Jumat, 27 Juli 2012

PELABUHAN CIREBON DAN JALUR SUTERA Suatu Kajian Aspek Perdagangan Nusantara Masa Klasik


PELABUHAN CIREBON DAN JALUR SUTERA
Suatu Kajian Aspek Perdagangan Nusantara Masa Klasik




Disusun Oleh: Muhammad Ridho Rachman (0806343973)


DIAJUKAN UNTUK MEMENUHI TUGAS MATA KULIAH
SEJARAH EKONOMI INDONESIA

FAKULTAS ILMU PENGETAHUAN BUDAYA
UNIVERSITAS INDONESIA
DEPOK
2010


1.      PENDAHULUAN
Sebelum kedatangan bangsa Barat, kegiatan perdagangan di wilayah kepulauan Nusantara telah berkembang menjadi wilayah perdagangan internasional. Jalur perdagangan darat dimulai dari Cina (Tiongkok) melalui Asia Tengah, Turkestan sampai ke Laut Tengah. Jalur ini juga berhubungan dengan jalan—jalan kalifah dari India. Jalur ini terkenal dengan sebutan “Jalur Sutera”. Penamaan ini menurut Sedyawati, dkk (1993) didasarkan pada kenyataan bahwa selain sutera yang menjadi komoditi penting, juga penamaan ini bermakna figuratif yang melambangkan jalinan—jalinan lembut (selembut sutera) dari hubungan budaya yang senatiasa terjadi mengikuti jalannya pedagangan tersebut. Sejauh ini, jalur perdagangan lewat darat inilah yang merupakan jalur tertua yang menghubungkan Cina dengan Eropa.
Jalur perniagaan melalui jalur laut juga dimulai melalui Laut Cina Selatan, Calicut (India), lalu ke Teluk Persia, melalui Syam sampai ke Laut Tengah; atau melalui Laut Merah sampai ke Mesir lalu menuju Laut Tengah (Iskandar: 2005). Bertambahnya varian jalur yakni melalui jalur laut merupakan hasil modernisasi yang berkembang pada masanya dan merupakan pilihan bijak menghindari kerasnya iklim darat dan perampokan pedagang di jalan, walau nantinya modus perampokan juga berkembang dengan istilah perompak atau bajak laut. Jalur laut dikenal dengan sebutan “Jalur Sutera” juga. Suatu jalur yang dalam bahasa Inggris disebut Silk Road yang antara tahun 1988—1997 menjadi program UNESCO dalam rangka Pengembangan Kebudayaan yang turut diprakarsai oleh Indonesia (Lapian: 1996). Singkatnya Silk Road menjadi suatu kajian penting dunia yang mencoba digali oleh UNESCO demi menjaga peninggalan suatu peradaban besar dunia kala itu.
Perjalanan menuju Eropa dari Laut Cina tidak bisa tidak, pasti melintasi suatu perairan di Asia Tenggara. Perjalanan bolak—balik antara Cina—Eropa menyentuh suatu “dunia kecil” di kawasan itu yang telah bergulat lama dengan laut yang menghubungkan antarpenduduknya, walau hanya  menyusuri pantai antarpusat pemerintahan (kerajaan). Teknologi perkapalan dan pengetahuan navigasi sederhana telah diketahui oleh penduduk kawasan tersebut.

Data lokasi elemen dan teks:
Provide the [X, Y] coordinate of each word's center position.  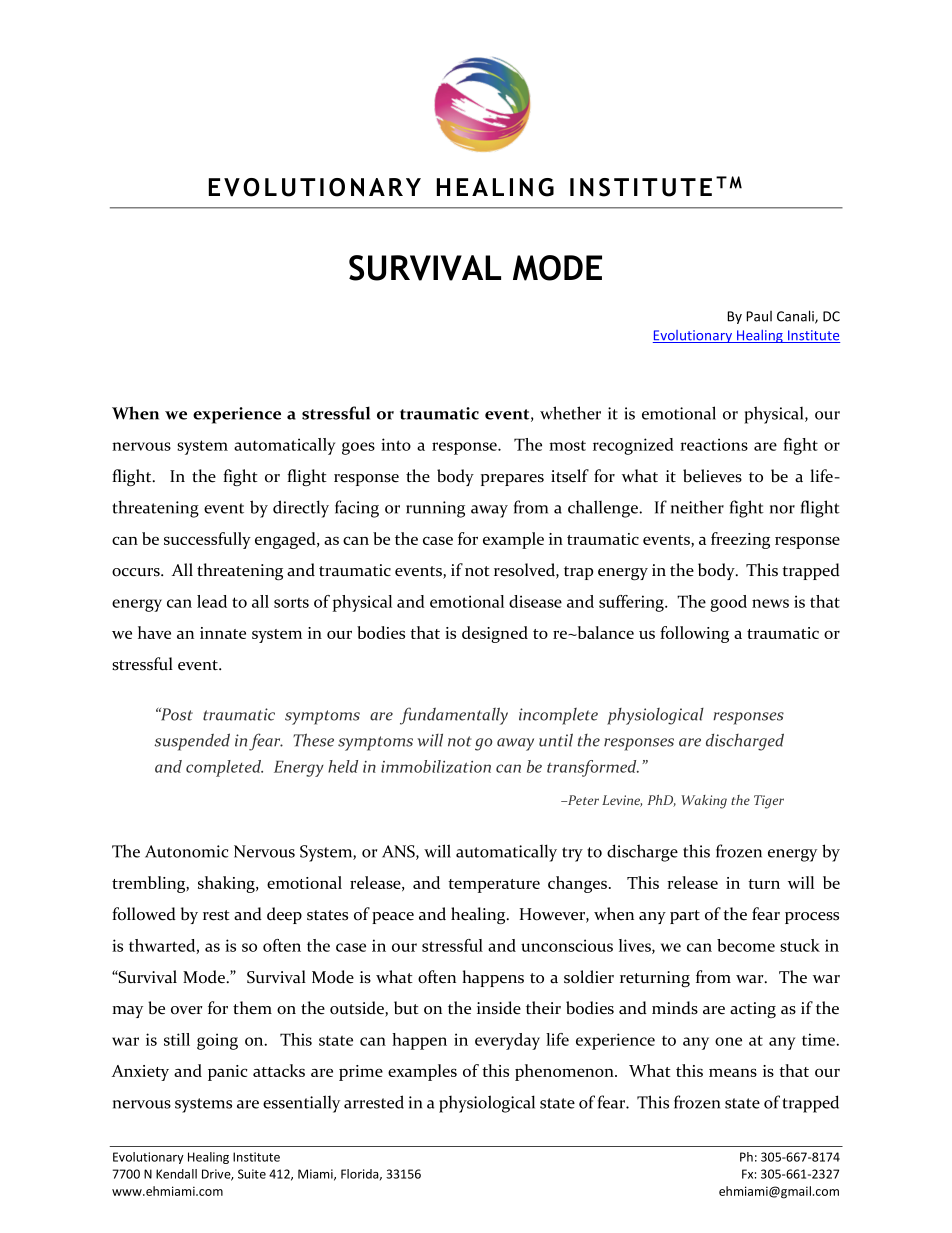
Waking [704, 802]
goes [358, 448]
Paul [759, 316]
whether [570, 413]
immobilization [436, 766]
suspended [192, 742]
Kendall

> Petunjuk:
1. Jawab pertanyaan berikut berdasarkan kutipan tentang Jalur Sutera:
(a) Dari mana jalur perdagangan darat dimulai?
(b) Antara tahun berapa Silk Road menjadi program UNESCO?
(c) Apa yang telah diketahui oleh penduduk kawasan perairan Asia Tenggara?
2. Tolong lanjutkan kutipan tentang Jalur Sutera setelah kalimat terakhirnya.
Data ini adalah bahan tersendiri yang terpisah dari kutipan tentang Jalur Sutera.

> Jawaban Tiap Tugas:
1.
(a) Dari Cina (Tiongkok).
(b) Antara tahun 1988 dan 1997.
(c) Teknologi perkapalan dan pengetahuan navigasi sederhana.

2.
Menjadi tempat persilangan jaringan lalu lintas yang menghubungkan benua Barat dan benua Timur membuat wilayah ini bergeliat dan menanggapinya dengan respon positif. Kajian konfrehensif telah dilalukan oleh J.C van Leur dalam disertasinya mengenai perdagangan Asia Tenggara masa awal sampai keterlibatan VOC. Ia menemukan bahwa perdagangan di masa itu lebih banyak bersifat perdagangan barang—barang lux, dengan kata lain volume barang kecil namun bernilai tinggi (pedlling trade). Teorinya kemudian disanggah oleh Meilink-Roelofsz dengan Bulk Trade-nya (1962) yang kemudian diperkuat oleh Manguin yang mengatakan bahwa pada masa awal itu sudah ada kapal—kapal Asia Tenggara yang berukuran besar. Namun, dalam tulisan ini tidak akan membahas hal itu lebih jauh.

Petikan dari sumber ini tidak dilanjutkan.